BACKGROUND: Gefitinib is an epidermal growth factor receptor tyrosine kinase inhibitor (EGFR‐TKI), clinically used to treat patients with non‐small cell lung cancer driven by EGFR mutations. Unfortunately, EGFR‐TKI resistance has become a clinical problem for the effective treatment of NSCLC patients. The purpose of this study was to explore the effect and mechanism of miR‐133a‐3p on the gefitinib sensitivity of NSCLC cells.
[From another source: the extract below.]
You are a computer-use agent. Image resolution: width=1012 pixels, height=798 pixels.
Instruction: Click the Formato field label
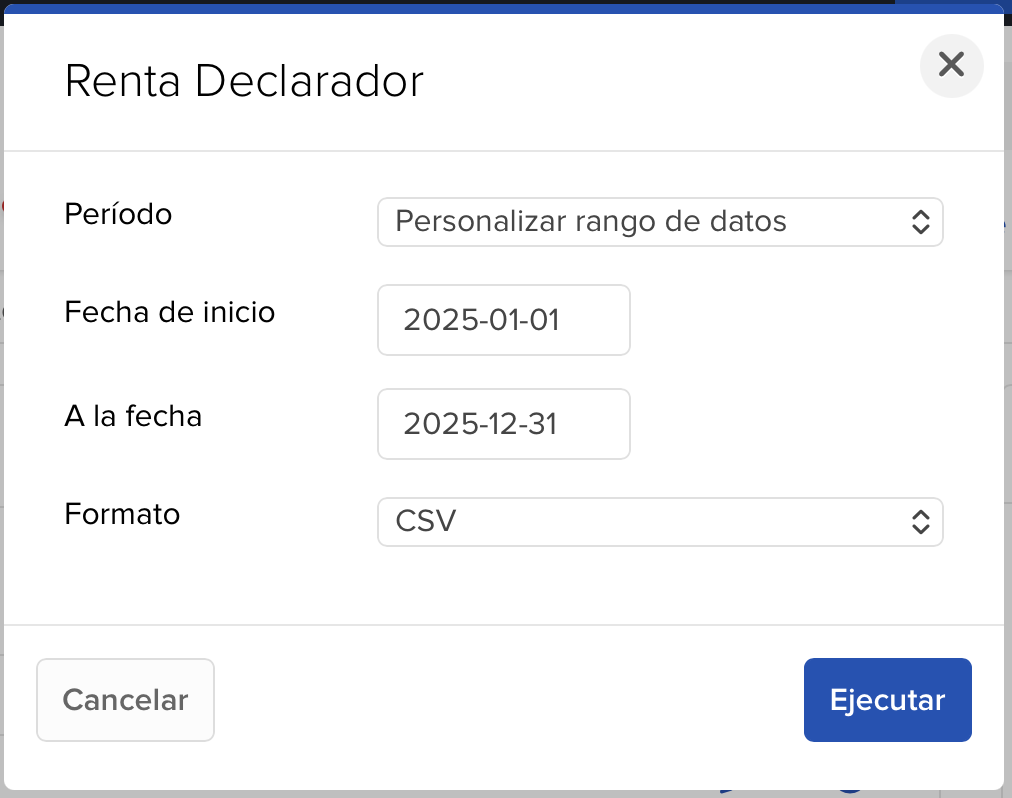tap(121, 515)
METHODS: The gefitinib‐resistant PC9 (PC9/GR) cells were established through repeated long‐term exposure to gefitinib for half a year. Then, PC9/GR cells were transfected with miR‐133a‐3p mimics and PC9 cells were transfected with miR‐133a‐3p inhibitors to increase or decrease the expression of miR‐133a‐3p. CCK‐8 assay, colony formation assay, and caspase‐3 activity assay were employed to detect cell resistance to gefitinib. Quantitative real‐time PCR and Western blotting were used to evaluate the levels of miR‐133a‐3p, SPAG5, and other related genes. Starbase database was used to predict the target gene of miR‐133a‐3p and the prognosis of NSCLC patients. Target gene of miR‐133a‐3p was verified through dual‐luciferase reporter gene assay. RESULTS: MiR‐133a‐3p was significantly downregulated in gefitinib‐resistant cell line PC9/GR vs. gefitinib‐sensitive cell line PC9. Overexpression of miR‐133a‐3p increased the sensitivity of NSCLC cells to gefitinib and vice versa. Furthermore, SPAG5 is an important target gene of miR‐133a‐3p, and SPAG5 can reverse miR‐133a‐3p‐mediated gefitinib sensitivity of NSCLC cells. CONCLUSIONS: These findings indicated that miR‐133a‐3p/SPAG5 axis played a vital role in acquired resistance to gefitinib in NSCLC cells, and miR‐133a‐3p may represent a potential therapeutic strategy for the treatment of human NSCLC.